> _Polecenie_
Wypisz z tekstu o kongresie dziennikarzy w Izmirze wszystkie osoby podane z imienia i nazwiska, a przy każdej zaznacz, jaką funkcję pełni według tekstu.

> _Fragment tekstu_
Europejscy dziennikarze w Izmirze
Czerwcowy Kongres Europejskiej Federacji Dziennikarzy w Izmirze w Turcji wybrał nowe władze tej organizacji i przyjął rezolucje wskazujące im zadania na najbliższe trzy lata. Uczestniczyło w nim 110 dziennikarzy z krajów Europy i 50 z Turcji. Z Polski byli dwaj członkowie zarządu Towarzystwa Dziennikarskiego i sekretarz generalny SDP.
Obrady miały miejsce w Gas Factory, przerobionym ze starej gazowni ośrodku kulturalnym 4-milionowego miasta. Izmir to twierdza opozycji. Tunc Soyer, mer miasta, powiedział nam, że ma nadzieję, iż rządy prezydenta Recepa Erdogana skończą się w przyszłym roku, kiedy będą wybory. Erdogan ma obecnie ok. 35 % poparcia, opozycja więcej, ale jest podzielona na 6 partii i może przegrać.
Turcja jest na 149 miejscu na180 krajów Indeksu Wolności Prasy Reporterów bez Granic (Polska na 66; w 2015 była jeszcze na 18). Dziennikarze w Turcji nie mają prawa do ochrony swoich źródeł informacji; 26 z nich jest w więzieniu, 160 – ma dochodzenia, 54 tytuły prasowe mają być zlikwidowane. Za publikowanie fake news grożą 3 lata więzienia, a fake news to zdaniem władzy wszystko, co ją krytykuje.
W 2018 roku Gudereit, najważniejsza gazeta turecka, została sprzedana firmie sprzyjającej rządowi. Nowy właściciel wysłał informacje o działaniach prawnych przeciwko 45 dziennikarzom na ich adresy domowe. Ipek Yezdani, rzeczniczka TGS, związku zawodowego dziennikarzy tureckich: – Dowiedziałam się o tym z telefonu od matki podczas kolegium redakcyjnego. Nie dostaliśmy żadnych odszkodowań. O naszym kongresie tutaj nie poinformują największe tureckie media; być może odważą się o nim wspomnieć niektóre media lokalne.

> _Dane wejściowe_
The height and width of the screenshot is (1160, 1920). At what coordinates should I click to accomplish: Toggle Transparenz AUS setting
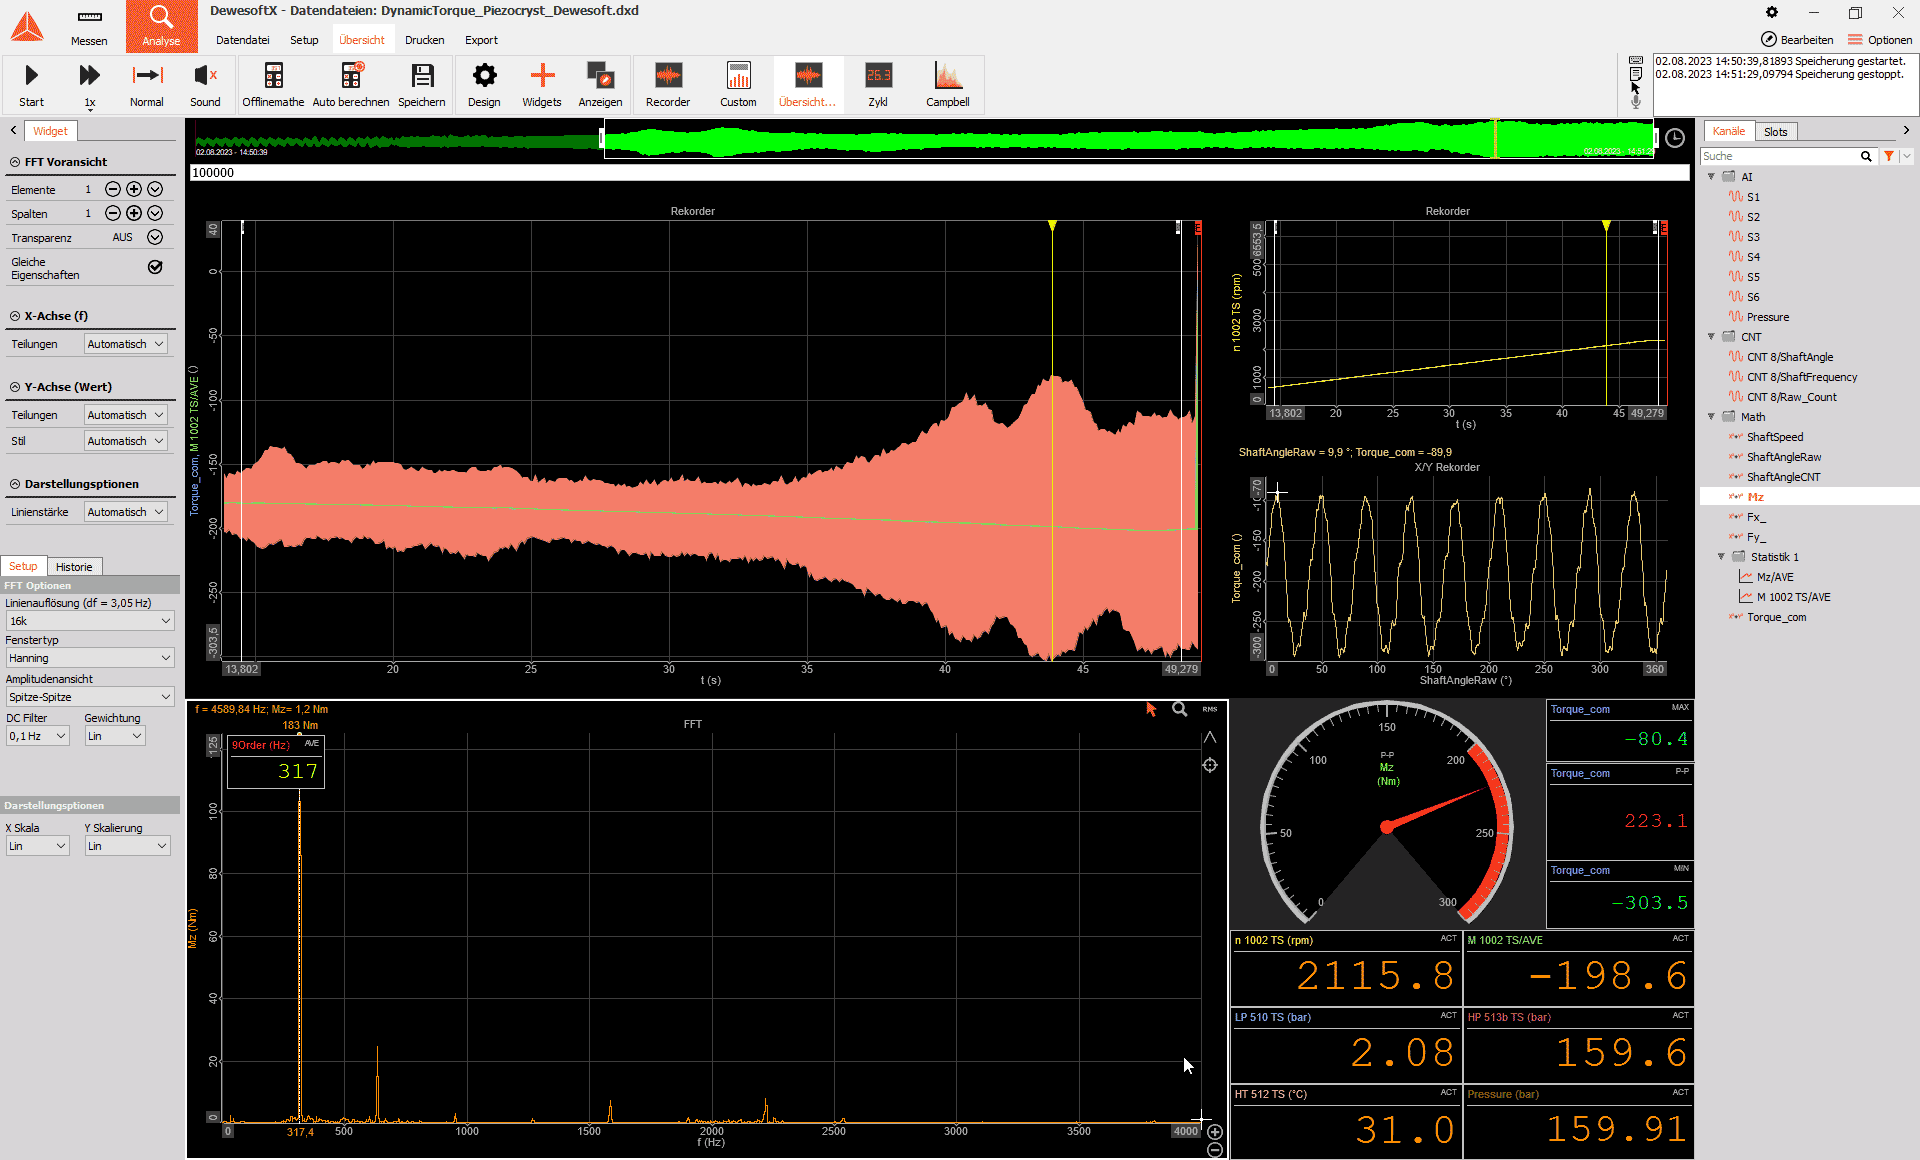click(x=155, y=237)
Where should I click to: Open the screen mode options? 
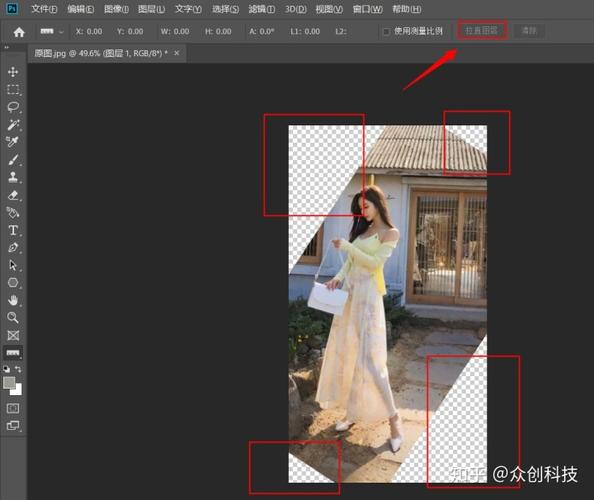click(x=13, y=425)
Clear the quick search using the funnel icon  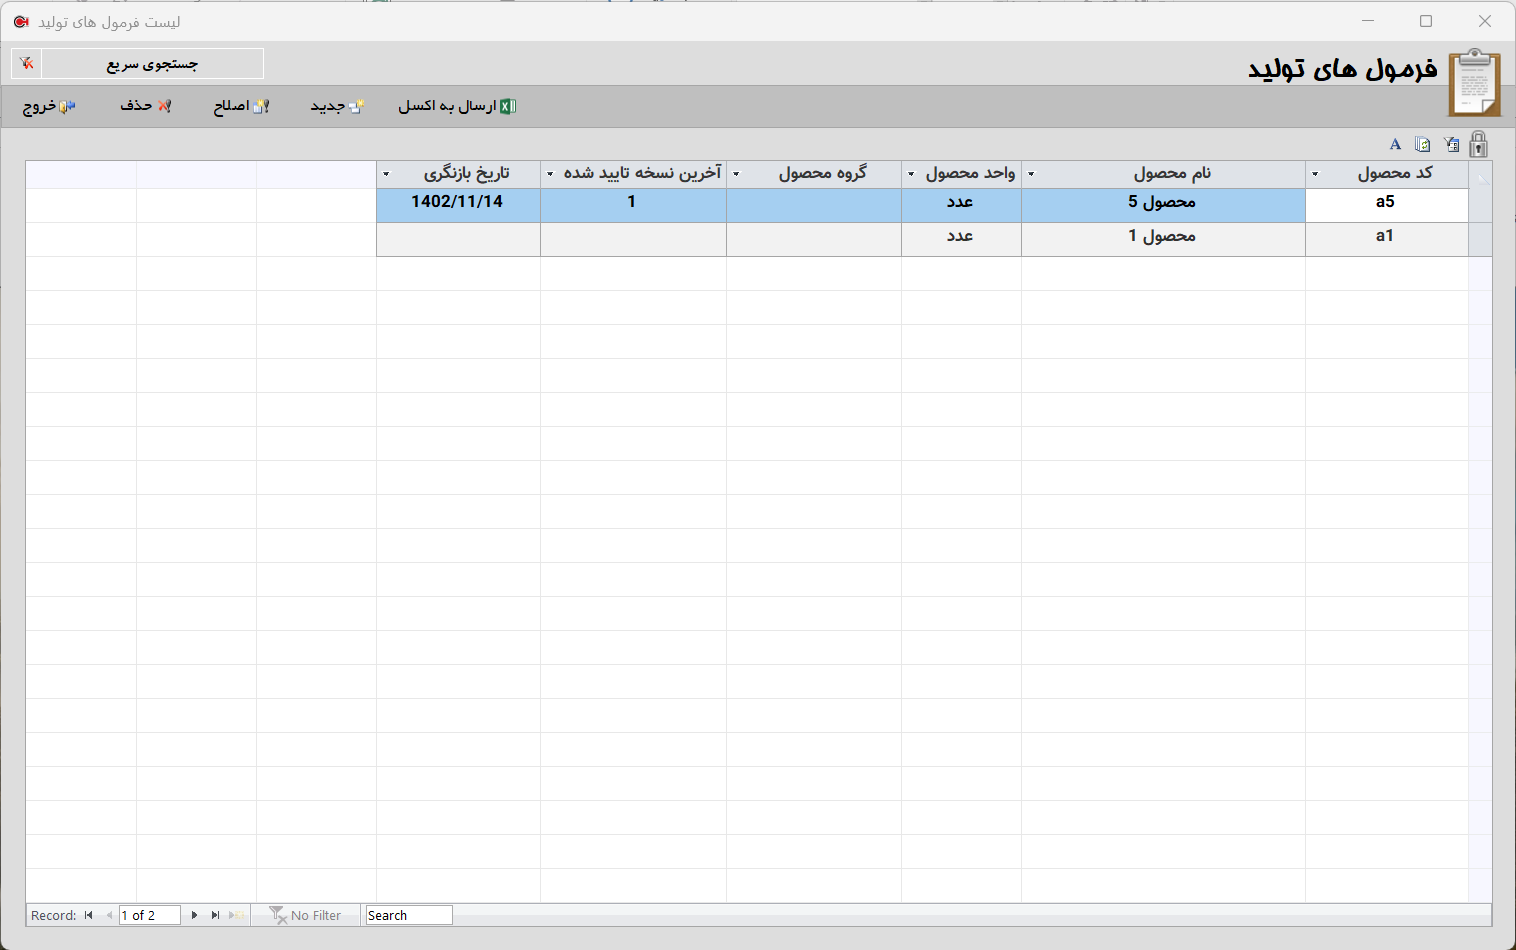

> _Rozwiązanie_
- Tunc Soyer: mer Izmiru
- Recep Erdogan: prezydent Turcji
- Ipek Yezdani: rzeczniczka TGS, związku zawodowego dziennikarzy tureckich